A judge in a rural town granted a six-month extension to an interim care order for a teenage boy, A, who had been abandoned by his uncle after both travelled to Ireland from abroad. Both A and his uncle had been made subject to deportation orders due to their status but A had expressed a wish to remain in Ireland and continue with his life and studies here.
The lawyer for the Child and Family Agency (CFA) reported that A had travelled to Ireland with his uncle and that the uncle had subsequently separated himself from the child, leaving him as an unaccompanied child. An emergency care order was made for the boy after his uncle abandoned him and an interim care order was subsequently obtained for him.
The CFA lawyer applied for a six-month extension to the interim care order.

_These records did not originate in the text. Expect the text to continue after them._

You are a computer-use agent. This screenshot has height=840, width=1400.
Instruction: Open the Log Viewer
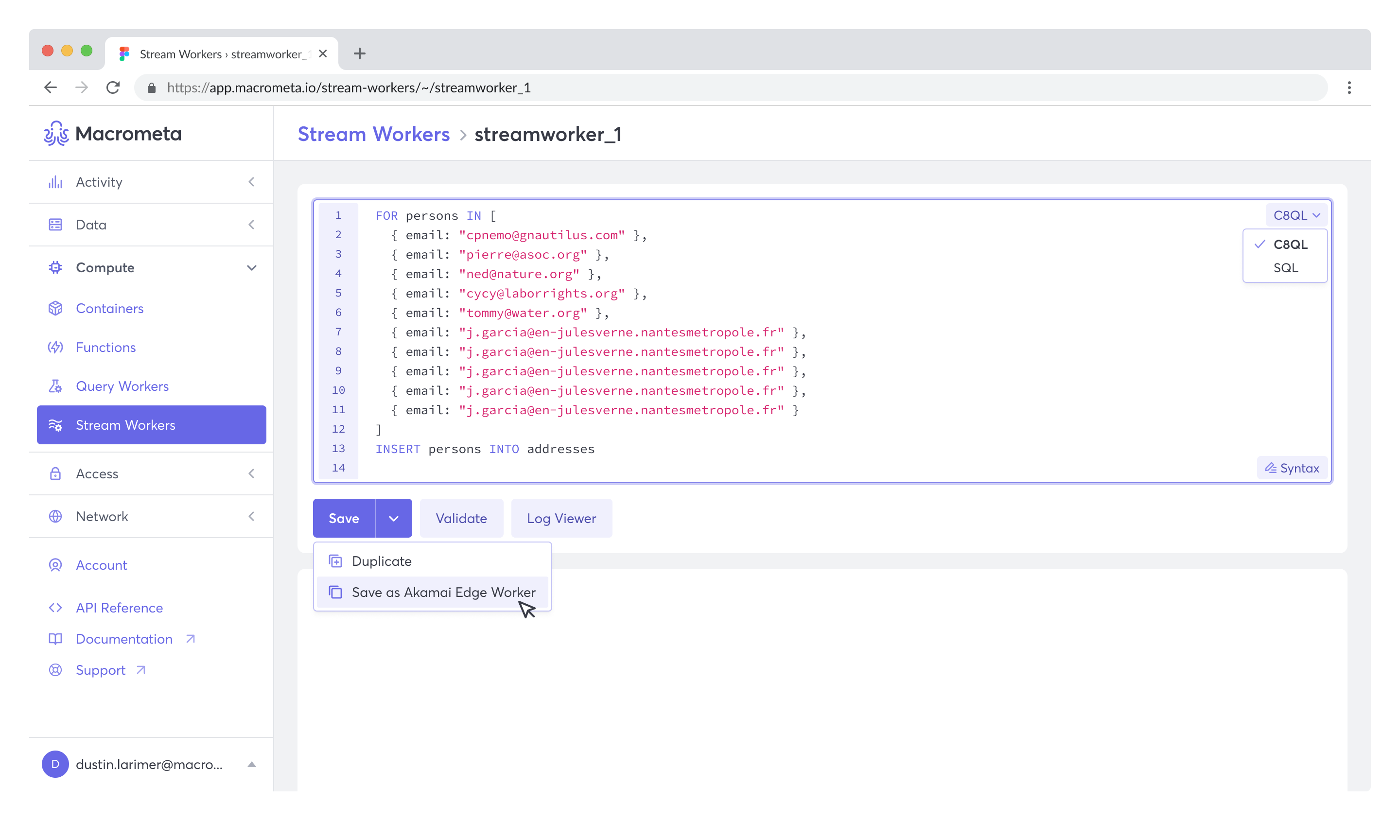click(x=561, y=519)
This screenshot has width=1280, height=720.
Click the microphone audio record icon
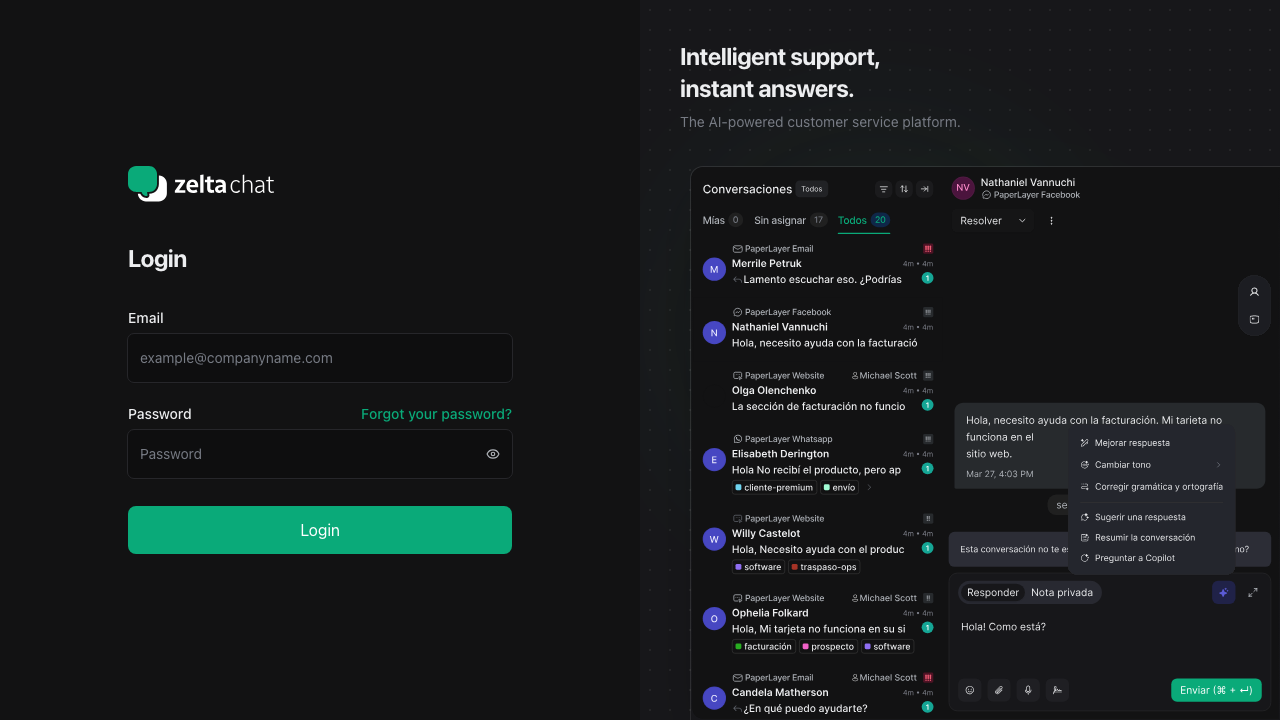coord(1027,690)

She reported that the status of A’s uncle’s case was not settled and that A was placed in foster care. The social worker said she wanted to extend A’s care order as it was due to expire shortly. The social worker told the judge that A did not respond well initially when separated from his uncle and placed in foster care in an unfamiliar country.
Despite the initial trauma of the separation from his uncle and the placement in foster care, A had progressed very well with his education and his sporting life in Ireland and had expressed a strong desire to be allowed to remain here and get on with his life. He continued to express a wish to be united again with his uncle.
The judge listened to the evidence and read the social worker’s report. He decided that in all the circumstances he was satisfied to grant the six-month extension of the care order for A.